Pourtant, dans la stratégie erratique d’une France qui a perdu le sens du temps long, le Liban ne tient pas le rang qui lui revient. Sans négliger les relations diplomatiques, les présidents français ont fait preuve d’un manque de volonté politique pour maintenir une présence forte au pays des Cèdres. Aussi, le préjudice subi par la France dans ce pays reflète-t-il cette carence : recul de la francophonie au profit du trilinguisme, fin des relations économiques privilégiées, baisse de l’investissement dans le système éducatif francophone, erreurs stratégiques, absence d’intérêt pour les enjeux politiques libanais laissant place nette à des acteurs régionaux hostiles… Malgré des liens culturels et historiques dont la force ne s’est jamais démentie, l’influence française traverse une passe difficile dans ce pays si particulier.

 

La force des liens franco-libanais

Charnelle au point que des Libanais considèrent la France comme une « mère », quelle est l’origine de l’amitié franco-libanaise ? Réalité séculaire, elle irrigue la mémoire des deux peuples.

Cette popularité est très forte chez les chrétiens, soit environ 35% de la population libanaise.
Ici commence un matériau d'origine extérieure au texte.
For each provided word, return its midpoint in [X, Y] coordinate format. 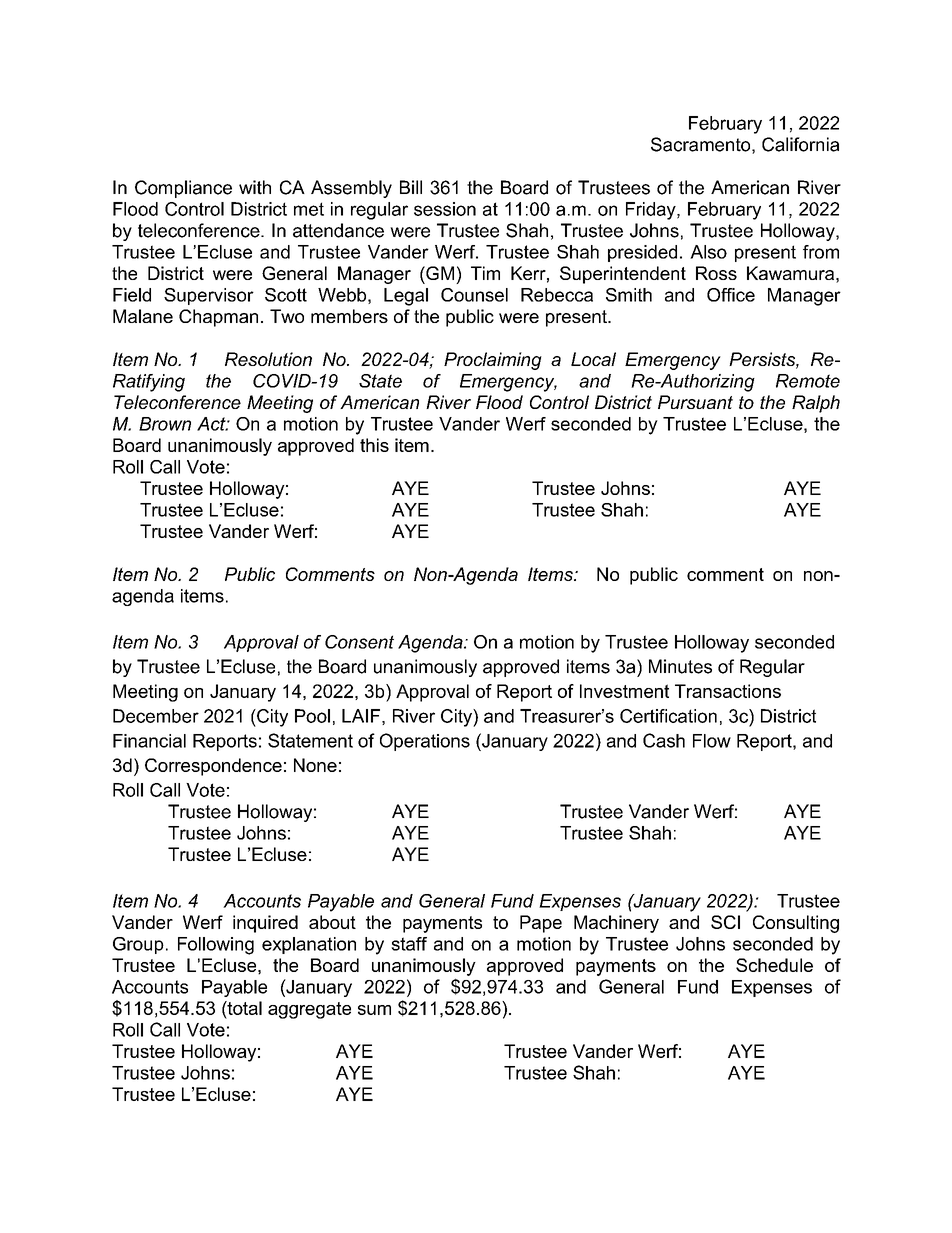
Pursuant [695, 402]
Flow [712, 741]
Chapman [218, 318]
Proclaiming [493, 361]
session [445, 209]
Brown [165, 424]
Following [216, 946]
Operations [425, 742]
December [156, 716]
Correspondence [213, 767]
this [374, 445]
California [800, 144]
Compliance [183, 189]
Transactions [728, 691]
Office [731, 295]
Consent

La France a mis le pied dans la (Sublime) porte au XVIe siècle en affirmant sa position de protectrice des minorités chrétiennes : ce sont les fameuses Capitulations franco-ottomanes puis une succession de traités bilatéraux qui ont installé cet état de fait. Ce cap est gardé par-delà les changements de régimes par Napoléon III et la IIIe République qui octroie l’indépendance tant attendue. Tout au long de cette période et jusqu’à aujourd’hui, l’État, la société civile et surtout l’Église ont fait œuvre d’éducation envers les populations chrétiennes – bien que toutes confessions fussent admises au pupitre. Les congrégations et autres missions françaises ont créé des centres de connaissance comme des écoles, des séminaires ou encore l’université Saint-Joseph de Beyrouth, qui forment aujourd’hui l’élite libanaise. Ce réseau éducatif est la carte maîtresse de l’influence française dans la région.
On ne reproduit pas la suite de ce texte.